Understandably, historical precedents might not help that much. Things are much bigger and wilder than they used to be and, in many cases, driven to new highs – until recently – and now to new lows with the “help” of computer-driven algorithms. The recently-deceased bull market was way, way longer than its predecessors, and the crash has been way faster than its predecessors in recent memory.
Knowing that stocks will probably recover and you’ll get back the gains if you sit tight has historically been what Warren Buffett (and most long-term investing pros) has recommended when he tells people to “own the market” via low-cost and low-maintenance S&P 500 index funds.
Look to earlier bear markets
Bear markets of the past do provide a roadmap of sorts for the types of declines investors can expect. The S&P 500, at its closing low Monday, March 17,2020 was 29.5% below its record high of 3,380.16 on February 14, 2020.
So how does that compare with other bears? The average bear market loss since 1929 is 40% and lasts 21 months, according to S&P Dow Jones Indices. It turns out that bear markets that occur during recessions (which many on Wall Street are calling for now due to coronavirus business stoppages) tend to be deeper (the average pullback is 37%) than ones that don’t involve recessions (24% decline).
Track the S&P 500 Index here https://us.spindices.com/indices/equity/sp-500
Track the Dow index here https://www.morningstar.com/etfs/xtks/1679/quote .
“Trading stocks over a one-day period is only marginally better than a coin-flip,” the Bank of America note said, also pointing out that “the best days usually follow the worst days,” which makes market-timing extremely difficult.
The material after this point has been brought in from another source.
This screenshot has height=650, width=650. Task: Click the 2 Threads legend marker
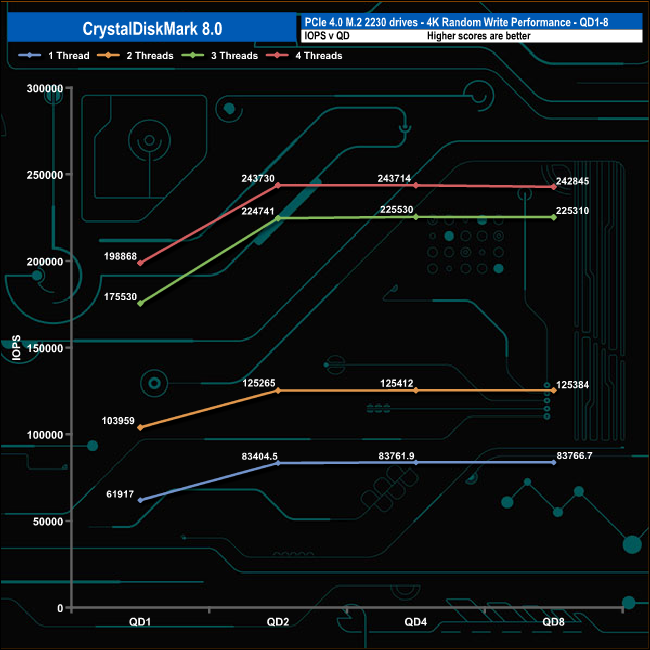[x=108, y=55]
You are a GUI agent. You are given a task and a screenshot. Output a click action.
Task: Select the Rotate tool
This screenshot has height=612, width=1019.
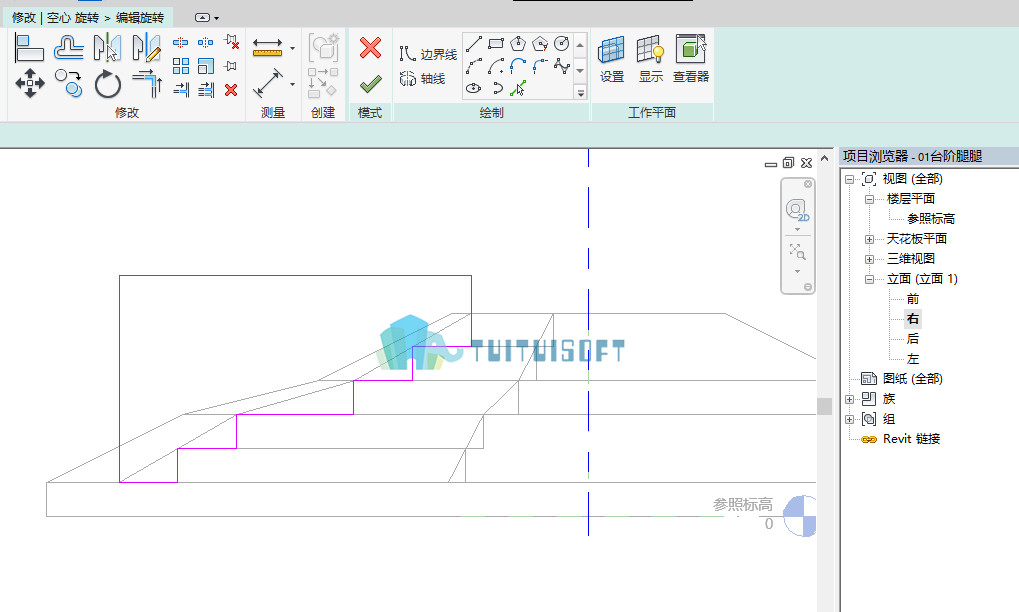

Even missing just the best 10 days of the stock market can kill your gains.
From 1999 to 2018, annualized return of the S&P 500 was 5.62%, but without the 10 best-performing days, your return would drop to 2.01%. Take out the next 10, and your return would sink to -0.33%.
The note also pointed out that equities are unique in being the only asset class that has performed really well over almost any big chunk of time.
The 2000s, which ended with a financial crisis, was the only decade outside of the 1930s that saw total negative returns.
Unless you need the losses for tax purposes, I would not sell stocks if you don’t need the money and can just wait it out. If you need cash and don’t have a sufficient cash reserve to provide you with a buffer for a few months or one year of fixed living expenses, then selectively raising cash makes sense.
This is a good time to reassess your own attitudes toward risk, and if you’re out of whack, then you should be making adjustments.